-- Data for processing --
☆ ☆ ☆ ☆ ☆ ☆ ☆

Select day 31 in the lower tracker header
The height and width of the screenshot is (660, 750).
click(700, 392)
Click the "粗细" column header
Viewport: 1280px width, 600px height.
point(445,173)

☆ ☆ ☆ ☆ ☆ ☆ ☆

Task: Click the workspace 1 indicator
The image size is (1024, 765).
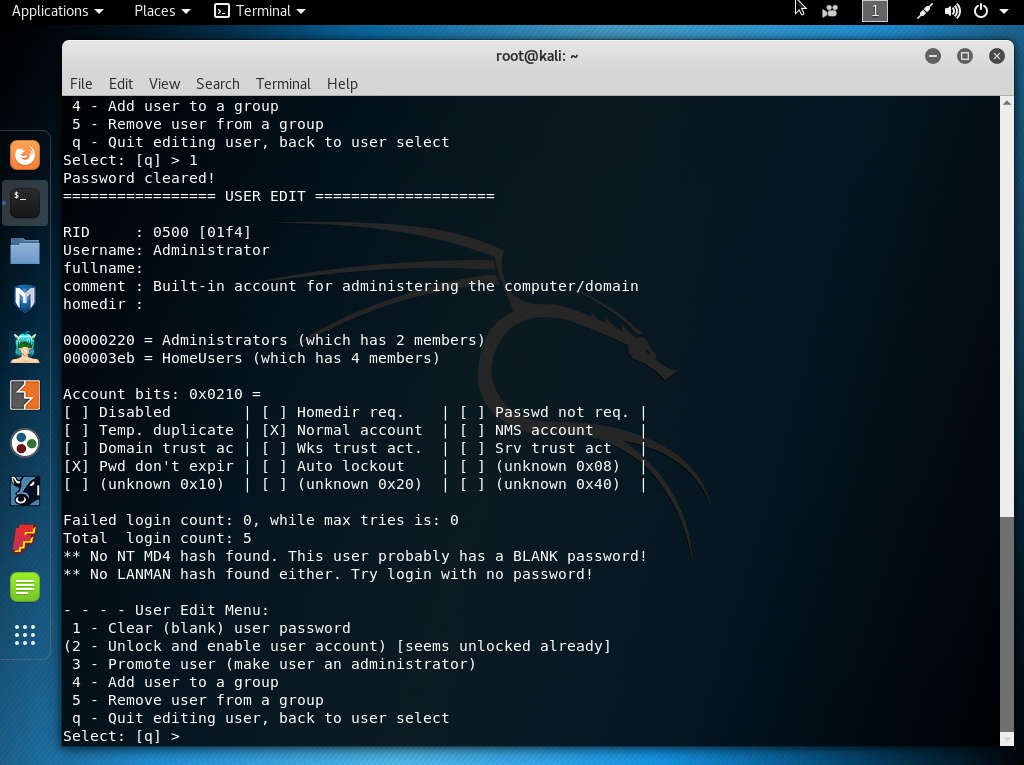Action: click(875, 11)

☆ ☆ ☆ ☆ ☆ ☆ ☆

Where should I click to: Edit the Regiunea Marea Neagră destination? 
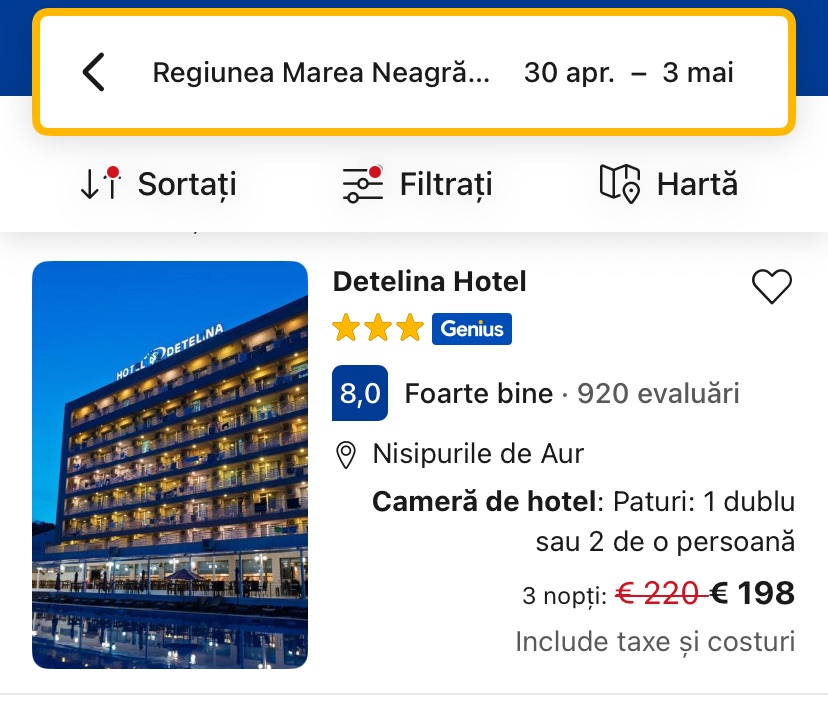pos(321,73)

☆ ☆ ☆ ☆ ☆ ☆ ☆

-- Task instructions --
Rewrite the lines starting at "Task: Click the workspace 1 indicator" and ending at "Action: click(875, 11)", putting "desktop" in place of "workspace" and keeping everything else the same. Leave the pictures out.

-- Solution for this exercise --
Task: Click the desktop 1 indicator
The image size is (1024, 765).
Action: click(875, 11)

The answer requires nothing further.